■ Collected data entries:
*** Begin section ***

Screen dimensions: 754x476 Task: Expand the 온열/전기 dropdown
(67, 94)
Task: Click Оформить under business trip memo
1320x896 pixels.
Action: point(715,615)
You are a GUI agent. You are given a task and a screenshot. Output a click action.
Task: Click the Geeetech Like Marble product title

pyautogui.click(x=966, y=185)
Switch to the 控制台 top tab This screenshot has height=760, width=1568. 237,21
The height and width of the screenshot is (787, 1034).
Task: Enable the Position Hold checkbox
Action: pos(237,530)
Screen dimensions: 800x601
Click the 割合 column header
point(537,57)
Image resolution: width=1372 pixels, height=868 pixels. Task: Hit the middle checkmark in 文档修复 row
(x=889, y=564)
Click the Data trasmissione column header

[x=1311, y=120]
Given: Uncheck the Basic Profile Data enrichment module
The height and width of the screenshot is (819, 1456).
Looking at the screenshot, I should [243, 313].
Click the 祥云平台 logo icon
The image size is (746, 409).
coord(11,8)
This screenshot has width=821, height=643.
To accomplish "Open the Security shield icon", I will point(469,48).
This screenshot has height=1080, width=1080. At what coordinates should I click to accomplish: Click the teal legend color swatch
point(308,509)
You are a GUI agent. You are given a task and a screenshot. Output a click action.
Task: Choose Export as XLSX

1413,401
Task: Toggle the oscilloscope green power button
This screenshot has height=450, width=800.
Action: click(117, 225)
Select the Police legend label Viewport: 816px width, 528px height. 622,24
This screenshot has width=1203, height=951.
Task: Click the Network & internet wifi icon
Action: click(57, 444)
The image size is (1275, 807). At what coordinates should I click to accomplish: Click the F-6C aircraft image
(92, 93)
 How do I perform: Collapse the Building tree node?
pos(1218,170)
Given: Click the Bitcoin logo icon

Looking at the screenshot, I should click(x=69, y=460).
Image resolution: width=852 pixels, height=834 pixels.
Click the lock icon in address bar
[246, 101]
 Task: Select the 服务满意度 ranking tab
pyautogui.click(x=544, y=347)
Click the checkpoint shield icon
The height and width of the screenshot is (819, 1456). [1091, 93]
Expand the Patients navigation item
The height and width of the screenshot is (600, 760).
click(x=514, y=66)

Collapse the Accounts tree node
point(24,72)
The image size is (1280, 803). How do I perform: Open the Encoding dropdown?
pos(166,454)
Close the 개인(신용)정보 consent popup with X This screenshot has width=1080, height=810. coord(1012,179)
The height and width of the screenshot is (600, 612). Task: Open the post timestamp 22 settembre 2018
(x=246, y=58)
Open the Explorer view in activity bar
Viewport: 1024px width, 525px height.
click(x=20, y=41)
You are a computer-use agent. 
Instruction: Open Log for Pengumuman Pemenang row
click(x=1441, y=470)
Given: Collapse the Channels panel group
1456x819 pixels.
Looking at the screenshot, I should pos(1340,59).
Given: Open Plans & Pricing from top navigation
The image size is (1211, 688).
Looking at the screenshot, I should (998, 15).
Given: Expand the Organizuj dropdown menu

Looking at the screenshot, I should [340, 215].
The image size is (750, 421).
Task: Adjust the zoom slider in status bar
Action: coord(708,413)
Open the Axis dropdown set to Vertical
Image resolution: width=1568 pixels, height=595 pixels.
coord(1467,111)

*** End section ***

■ Required action: The required answer is the run of lines above, starting at the line with "You are a computer-use agent." and ending at the line with "Given: Open Plans", reproduced exactly with both ends.

■ Output of the task:
You are a computer-use agent. 
Instruction: Open Log for Pengumuman Pemenang row
click(x=1441, y=470)
Given: Collapse the Channels panel group
1456x819 pixels.
Looking at the screenshot, I should pos(1340,59).
Given: Open Plans & Pricing from top navigation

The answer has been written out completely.